Lorsque les États-Unis ont imposé des sanctions à Gertler en 2017, le Trésor a déclaré que les transactions corrompues impliquant ses entreprises avaient coûté à l’État congolais plus de 1,36 milliard de dollars de revenus entre 2010 et 2012 seulement. Gertler a nié à plusieurs reprises toutes les allégations de corruption.

Peu avant d’être placé sous sanctions, Gertler a vendu ses participations dans deux projets miniers de Glencore, Kamoto et Mutanda, mais a conservé des redevances représentant environ 2,5 pour cent des ventes de chaque projet. Il conserve également un flux de redevances similaire sur un troisième projet de cuivre-cobalt, connu sous le nom de Metalkol, contrôlé par Eurasian Resources Group, la société qui a succédé à ENRC.

La valeur actuelle des flux de redevances dépend d’hypothèses concernant la durée de vie de chaque mine, le niveau de production, les prix des métaux et la manière d’actualiser les flux de trésorerie futurs.

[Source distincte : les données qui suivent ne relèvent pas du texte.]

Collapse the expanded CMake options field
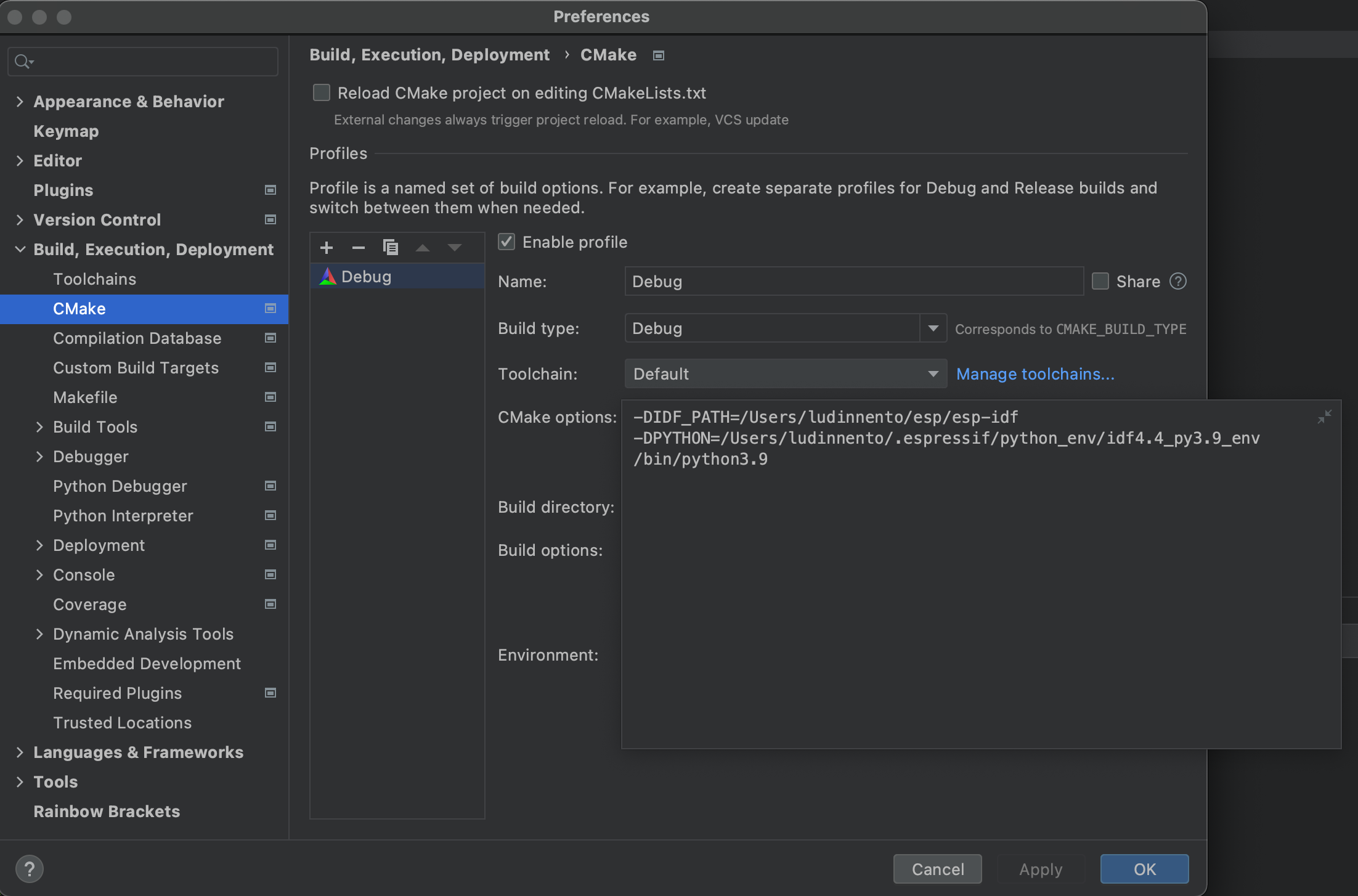The height and width of the screenshot is (896, 1358). coord(1324,417)
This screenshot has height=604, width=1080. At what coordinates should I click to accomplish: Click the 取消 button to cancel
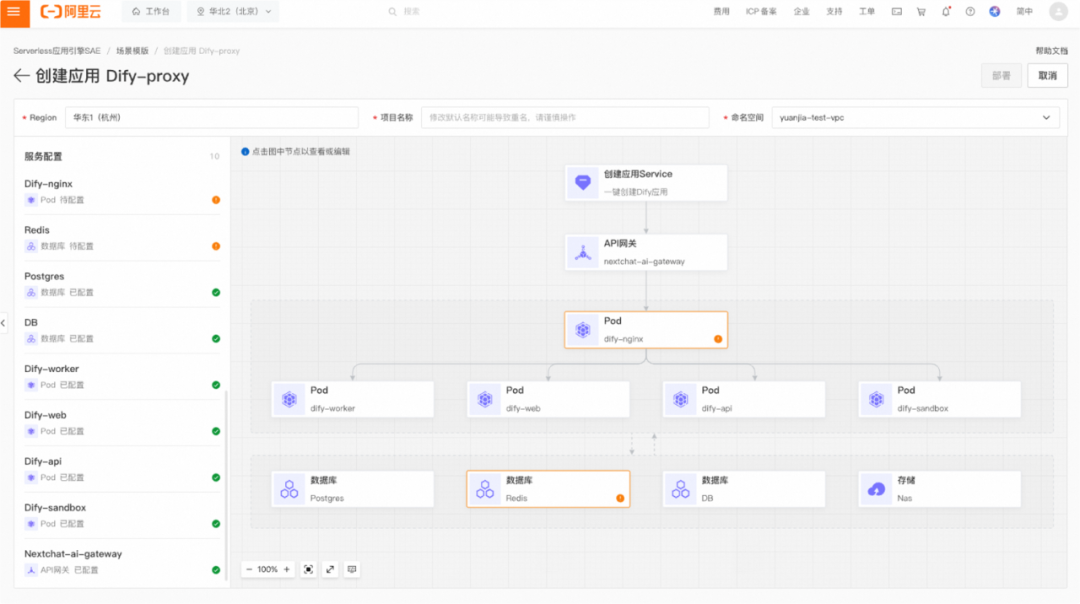pos(1047,75)
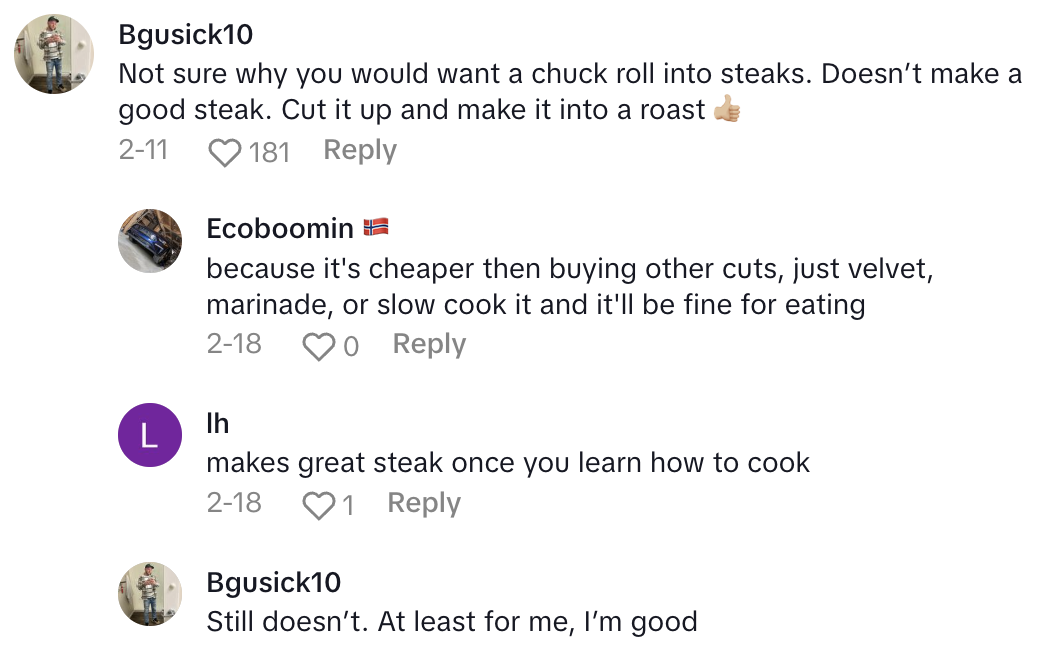1054x646 pixels.
Task: Like lh's reply using the heart icon
Action: (318, 505)
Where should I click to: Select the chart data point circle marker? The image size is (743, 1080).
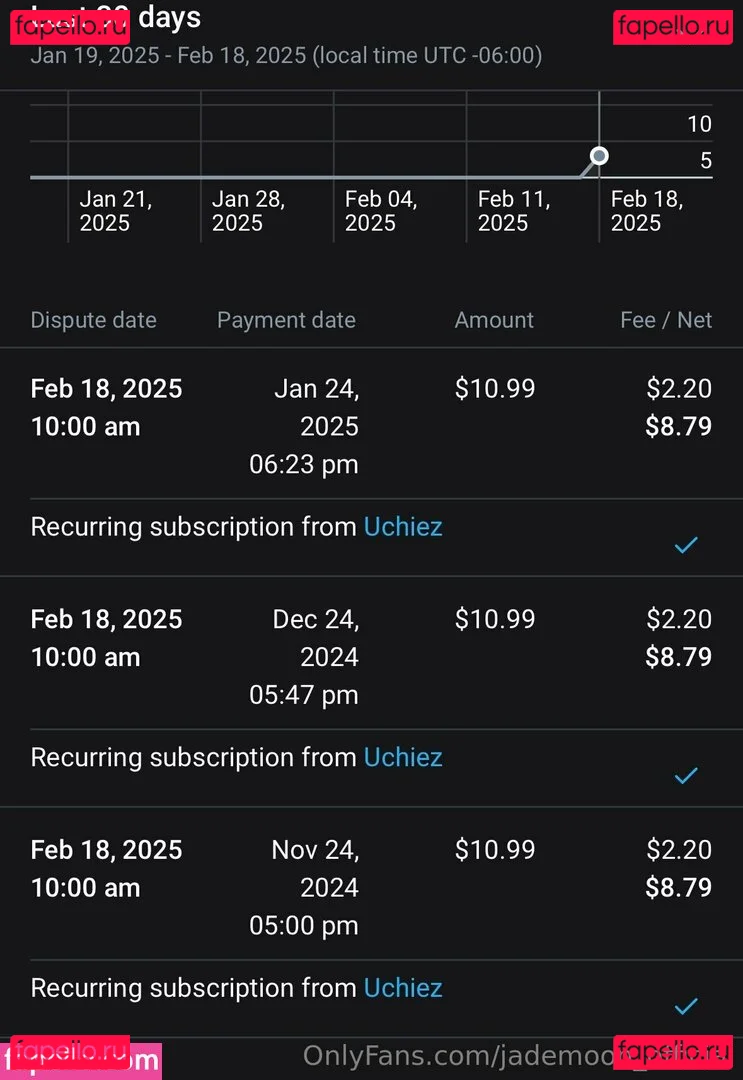(599, 156)
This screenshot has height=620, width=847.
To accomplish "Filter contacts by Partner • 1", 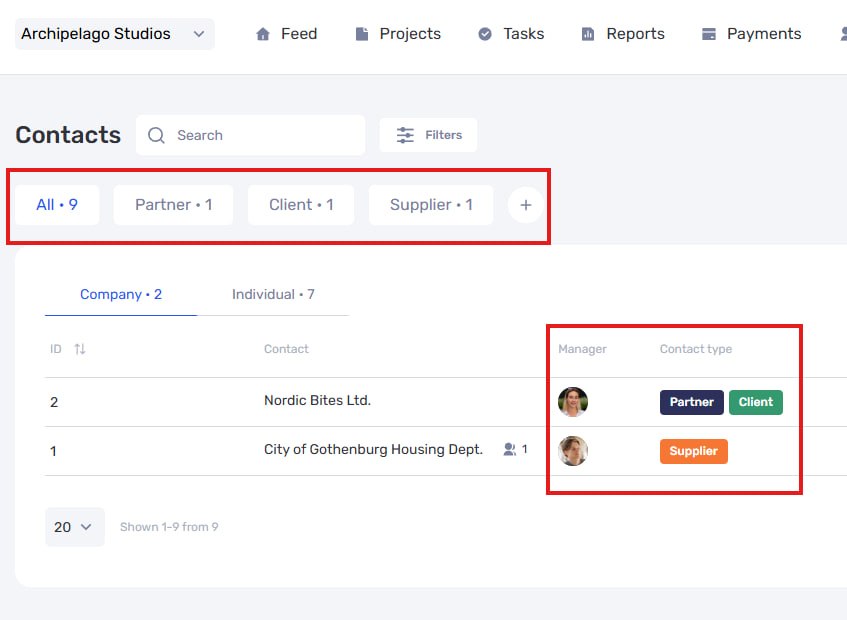I will (x=173, y=205).
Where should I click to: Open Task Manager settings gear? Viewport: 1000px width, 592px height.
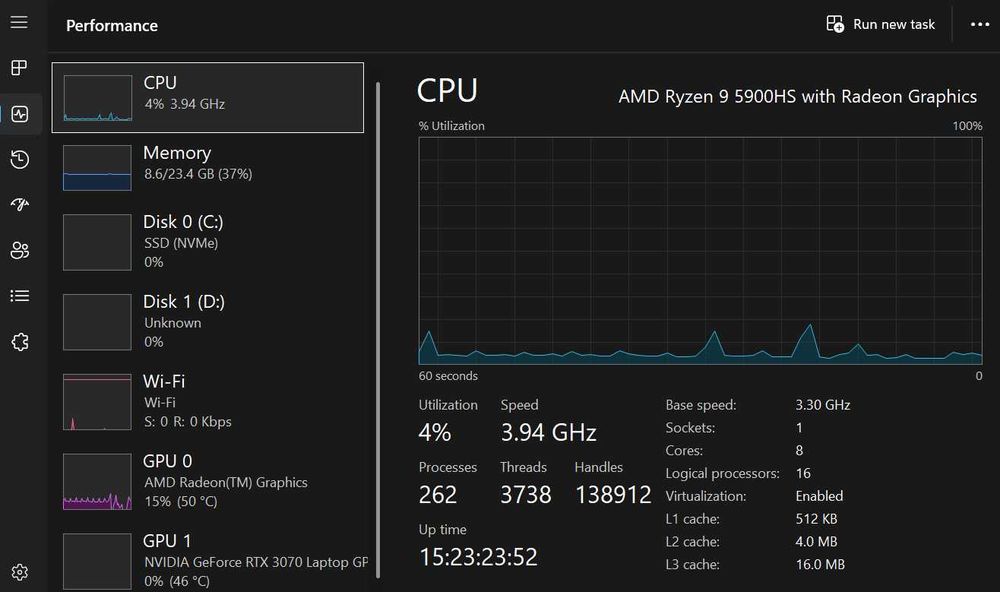[19, 573]
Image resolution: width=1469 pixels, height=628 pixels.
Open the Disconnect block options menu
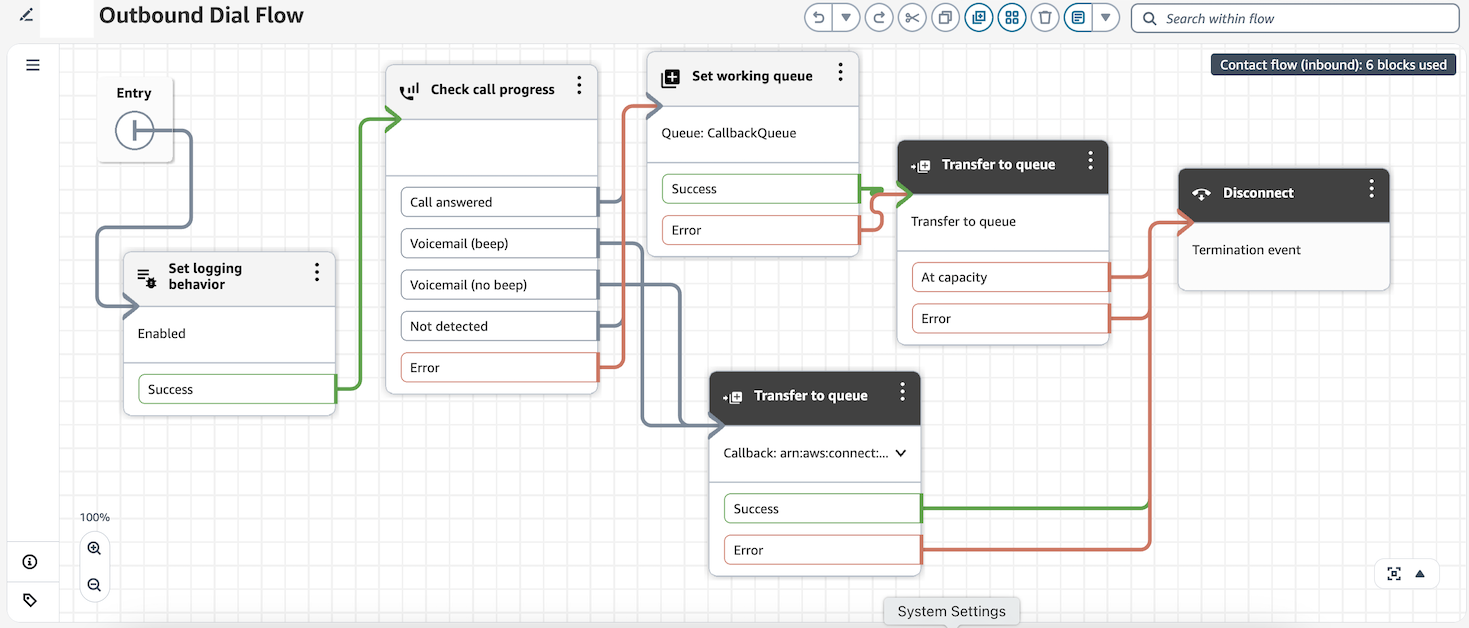pyautogui.click(x=1371, y=189)
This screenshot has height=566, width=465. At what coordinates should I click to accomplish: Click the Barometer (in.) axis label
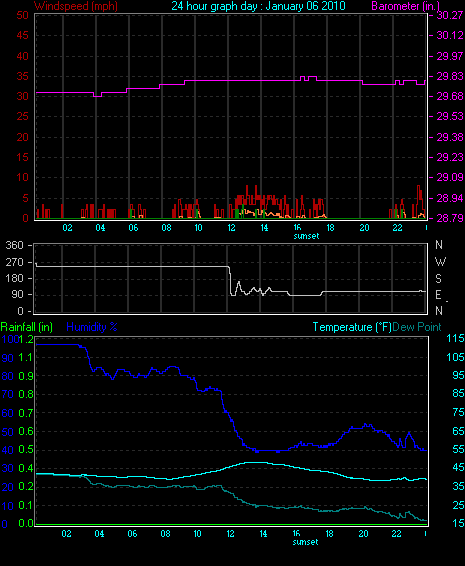click(x=405, y=6)
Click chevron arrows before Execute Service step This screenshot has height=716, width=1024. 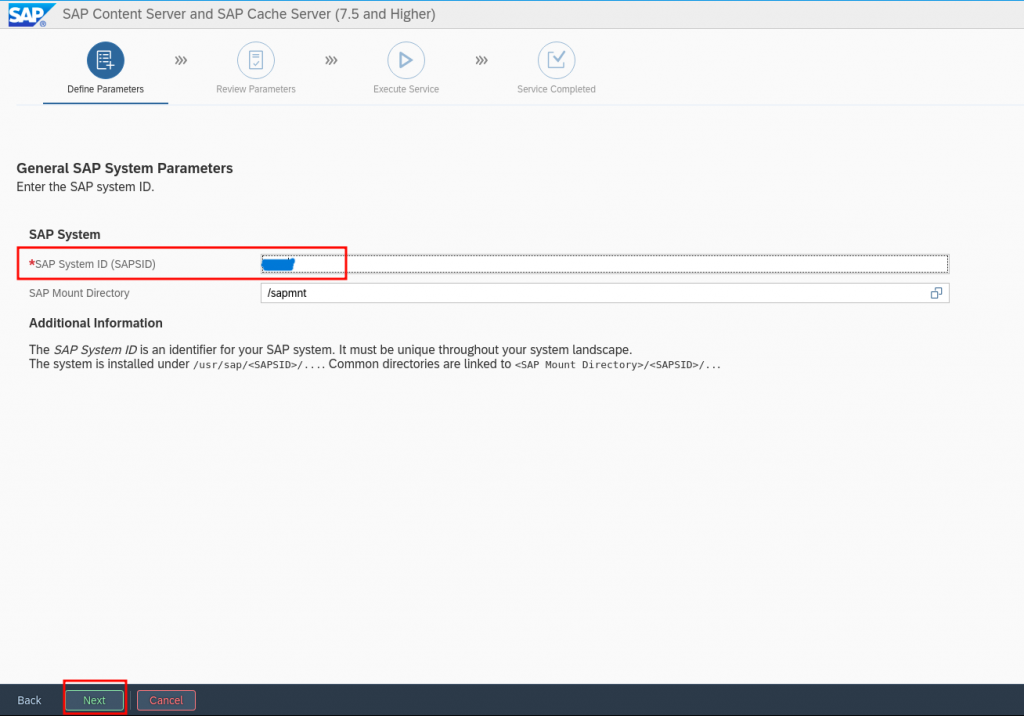(331, 61)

Gertler affirmera probablement que la valeur combinée des flux de redevances est supérieure à 300 millions de dollars. Dans un procès contre Glencore en 2018, les sociétés de Gertler ont déclaré que les futures redevances de Kamoto s’élevaient à 2,29 milliards de dollars et celles de Mutanda à 695 millions de dollars.

Les responsables américains estiment que l’année dernière, Gertler a gagné environ 120 millions de dollars grâce aux redevances qu’il a reçues en euros pour éviter les sanctions américaines.

L’accord proposé a été partagé par le gouvernement congolais avec les représentants de Gertler, qui n’ont pas encore répondu. Cependant, les responsables américains sont de plus en plus convaincus que cela se produira, malgré une certaine opposition au sein de l’administration.

Gertler, le Trésor, le département d’État, le gouvernement congolais, Glencore et ERG ont tous refusé de commenter.